REQUIREMENT: Write out the listing from the line with "Młody98 (184, 1264)" to the line with "No grazie (195, 1125)", both lines included, exactly and nothing beyond. Leave pictures out.

────────

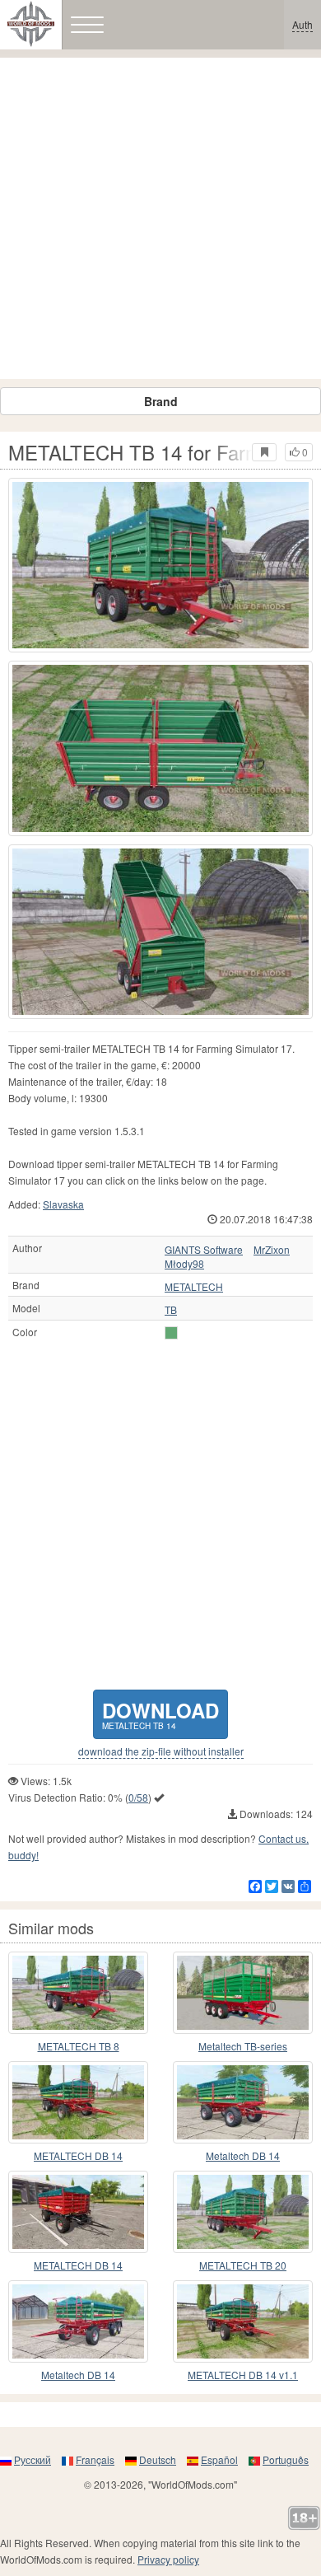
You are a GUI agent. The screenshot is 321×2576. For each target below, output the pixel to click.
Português (286, 2459)
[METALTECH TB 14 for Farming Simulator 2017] (160, 565)
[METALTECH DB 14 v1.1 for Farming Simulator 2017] (243, 2321)
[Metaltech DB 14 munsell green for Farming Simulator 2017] (243, 2102)
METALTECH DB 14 (78, 2155)
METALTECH (194, 1287)
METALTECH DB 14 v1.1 (243, 2375)
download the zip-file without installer (161, 1751)
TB (171, 1310)
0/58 (138, 1797)
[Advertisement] (160, 218)
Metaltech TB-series (242, 2046)
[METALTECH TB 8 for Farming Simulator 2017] (78, 1993)
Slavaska (63, 1204)
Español (219, 2459)
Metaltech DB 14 (243, 2155)
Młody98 (184, 1264)
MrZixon (272, 1250)
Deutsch (157, 2459)
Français (95, 2459)
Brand (161, 401)
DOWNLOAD (160, 1714)
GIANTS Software (204, 1250)
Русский (32, 2459)
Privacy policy (168, 2559)
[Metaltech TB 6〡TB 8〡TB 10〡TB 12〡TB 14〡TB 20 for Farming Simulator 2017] (243, 1993)
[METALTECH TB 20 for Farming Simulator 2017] (243, 2212)
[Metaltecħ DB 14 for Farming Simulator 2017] (78, 2321)
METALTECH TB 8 (78, 2046)
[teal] (171, 1332)
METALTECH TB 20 (242, 2265)
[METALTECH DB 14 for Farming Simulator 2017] (78, 2102)
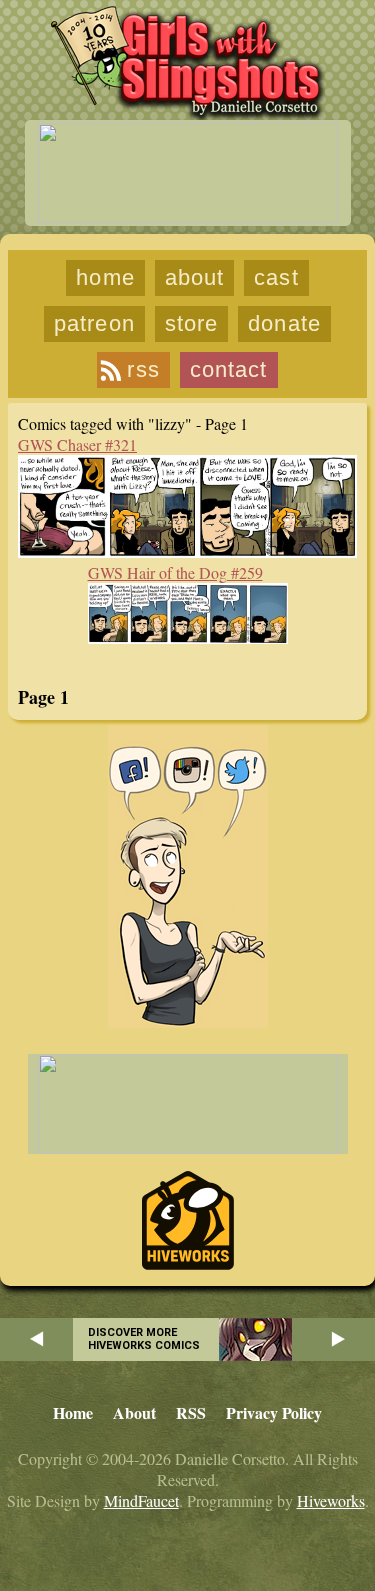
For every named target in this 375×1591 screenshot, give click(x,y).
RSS (143, 369)
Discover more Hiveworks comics (144, 1339)
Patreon (94, 323)
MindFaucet (141, 1500)
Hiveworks (331, 1500)
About (195, 277)
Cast (276, 277)
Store (192, 323)
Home (105, 277)
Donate (284, 323)
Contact (229, 369)
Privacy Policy (274, 1412)
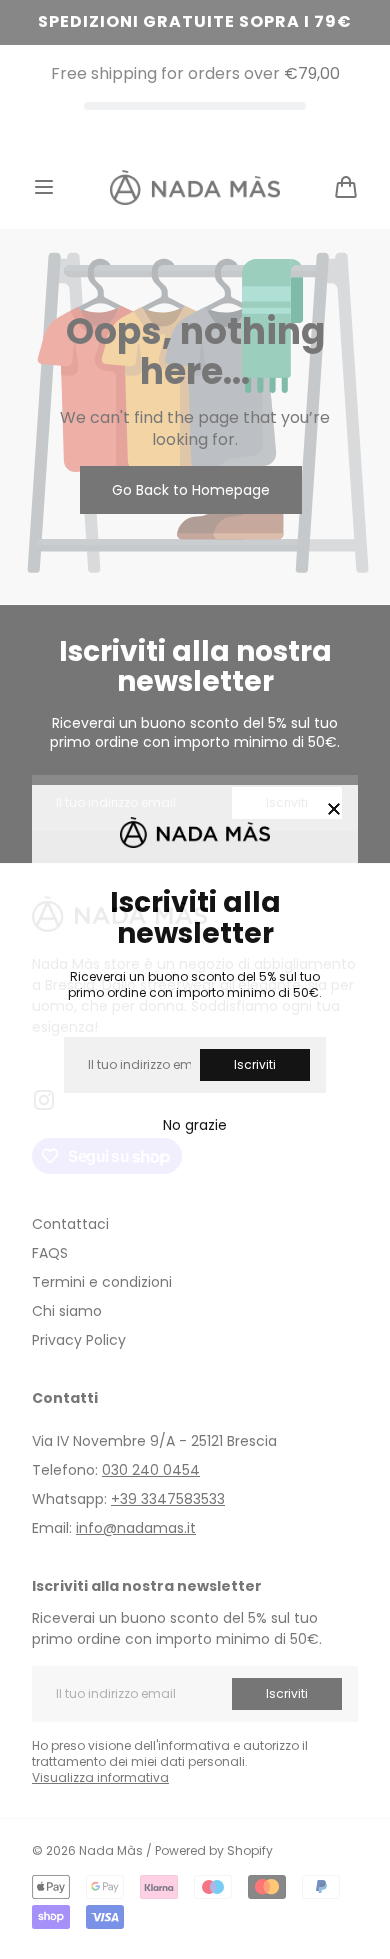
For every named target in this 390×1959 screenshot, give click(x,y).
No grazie (195, 1125)
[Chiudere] (334, 810)
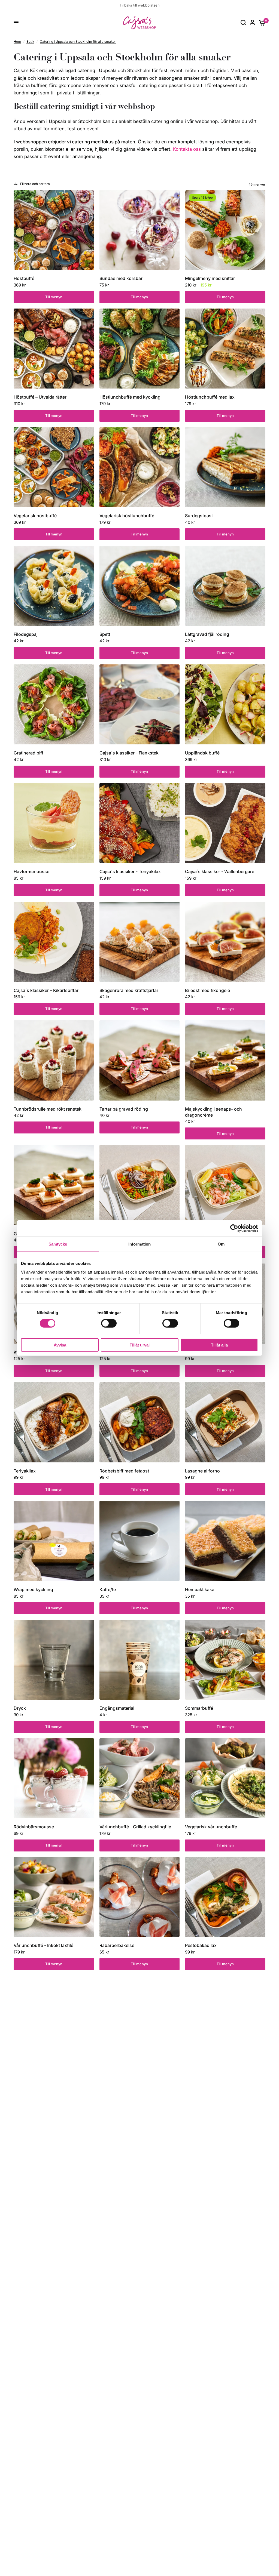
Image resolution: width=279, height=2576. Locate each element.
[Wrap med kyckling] (54, 1541)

────────

SOLUTION FOR THIS TASK:
Młody98 (184, 1264)
MrZixon (272, 1250)
Deutsch (157, 2459)
Français (95, 2459)
Brand (161, 401)
DOWNLOAD (160, 1714)
GIANTS Software (204, 1250)
Русский (32, 2459)
Privacy policy (168, 2559)
[Metaltech TB 6〡TB 8〡TB 10〡TB 12〡TB 14〡TB 20 for Farming Simulator 2017] (243, 1993)
[METALTECH TB 20 for Farming Simulator 2017] (243, 2212)
[Metaltecħ DB 14 for Farming Simulator 2017] (78, 2321)
METALTECH TB 8 (78, 2046)
[teal] (171, 1332)
METALTECH TB 20 (242, 2265)
[METALTECH DB 14 for Farming Simulator 2017] (78, 2102)
For every named target in this 375×1591 screenshot, give click(x,y).
RSS (143, 369)
Discover more Hiveworks comics (144, 1339)
Patreon (94, 323)
MindFaucet (141, 1500)
Hiveworks (331, 1500)
About (195, 277)
Cast (276, 277)
Store (192, 323)
Home (105, 277)
Donate (284, 323)
Contact (229, 369)
Privacy Policy (274, 1412)
For every named target in this 390×1959 screenshot, give click(x,y).
No grazie (195, 1125)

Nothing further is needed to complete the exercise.